─── Input records

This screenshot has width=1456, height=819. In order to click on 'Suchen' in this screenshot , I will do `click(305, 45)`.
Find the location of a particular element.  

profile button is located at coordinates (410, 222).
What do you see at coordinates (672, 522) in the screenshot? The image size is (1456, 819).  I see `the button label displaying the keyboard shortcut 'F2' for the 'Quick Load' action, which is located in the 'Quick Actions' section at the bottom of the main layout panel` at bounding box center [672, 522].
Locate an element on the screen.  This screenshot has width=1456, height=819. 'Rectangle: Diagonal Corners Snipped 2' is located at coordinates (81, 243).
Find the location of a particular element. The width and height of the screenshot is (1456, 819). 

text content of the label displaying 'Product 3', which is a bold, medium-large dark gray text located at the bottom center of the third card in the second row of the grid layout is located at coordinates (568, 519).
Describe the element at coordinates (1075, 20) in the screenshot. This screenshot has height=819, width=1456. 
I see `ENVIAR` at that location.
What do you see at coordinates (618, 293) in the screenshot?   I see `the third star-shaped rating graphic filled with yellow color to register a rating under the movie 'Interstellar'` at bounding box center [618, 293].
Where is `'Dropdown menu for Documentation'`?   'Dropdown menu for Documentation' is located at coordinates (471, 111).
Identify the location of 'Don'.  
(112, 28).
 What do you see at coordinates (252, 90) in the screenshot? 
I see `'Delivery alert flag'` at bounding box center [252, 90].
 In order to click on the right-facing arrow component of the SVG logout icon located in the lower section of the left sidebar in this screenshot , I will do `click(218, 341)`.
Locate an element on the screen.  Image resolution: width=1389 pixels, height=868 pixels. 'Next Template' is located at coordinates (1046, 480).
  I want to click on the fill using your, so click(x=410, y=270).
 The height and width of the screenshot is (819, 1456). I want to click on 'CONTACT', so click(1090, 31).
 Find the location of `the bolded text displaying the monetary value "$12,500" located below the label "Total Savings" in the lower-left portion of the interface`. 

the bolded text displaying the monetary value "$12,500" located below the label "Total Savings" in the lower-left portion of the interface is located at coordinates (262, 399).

──────

[Stated exercise]: Reproduce every line of the data above verbatim.

[Full output]:
This screenshot has width=1456, height=819. In order to click on 'Suchen' in this screenshot , I will do `click(305, 45)`.
Find the location of a particular element.  

profile button is located at coordinates (410, 222).
What do you see at coordinates (672, 522) in the screenshot? The image size is (1456, 819).  I see `the button label displaying the keyboard shortcut 'F2' for the 'Quick Load' action, which is located in the 'Quick Actions' section at the bottom of the main layout panel` at bounding box center [672, 522].
Locate an element on the screen.  This screenshot has width=1456, height=819. 'Rectangle: Diagonal Corners Snipped 2' is located at coordinates (81, 243).
Find the location of a particular element. The width and height of the screenshot is (1456, 819). 

text content of the label displaying 'Product 3', which is a bold, medium-large dark gray text located at the bottom center of the third card in the second row of the grid layout is located at coordinates (568, 519).
Describe the element at coordinates (1075, 20) in the screenshot. This screenshot has height=819, width=1456. 
I see `ENVIAR` at that location.
What do you see at coordinates (618, 293) in the screenshot?   I see `the third star-shaped rating graphic filled with yellow color to register a rating under the movie 'Interstellar'` at bounding box center [618, 293].
Where is `'Dropdown menu for Documentation'`?   'Dropdown menu for Documentation' is located at coordinates (471, 111).
Identify the location of 'Don'.  
(112, 28).
 What do you see at coordinates (252, 90) in the screenshot? 
I see `'Delivery alert flag'` at bounding box center [252, 90].
 In order to click on the right-facing arrow component of the SVG logout icon located in the lower section of the left sidebar in this screenshot , I will do `click(218, 341)`.
Locate an element on the screen.  Image resolution: width=1389 pixels, height=868 pixels. 'Next Template' is located at coordinates (1046, 480).
  I want to click on the fill using your, so click(x=410, y=270).
 The height and width of the screenshot is (819, 1456). I want to click on 'CONTACT', so click(1090, 31).
 Find the location of `the bolded text displaying the monetary value "$12,500" located below the label "Total Savings" in the lower-left portion of the interface`. 

the bolded text displaying the monetary value "$12,500" located below the label "Total Savings" in the lower-left portion of the interface is located at coordinates (262, 399).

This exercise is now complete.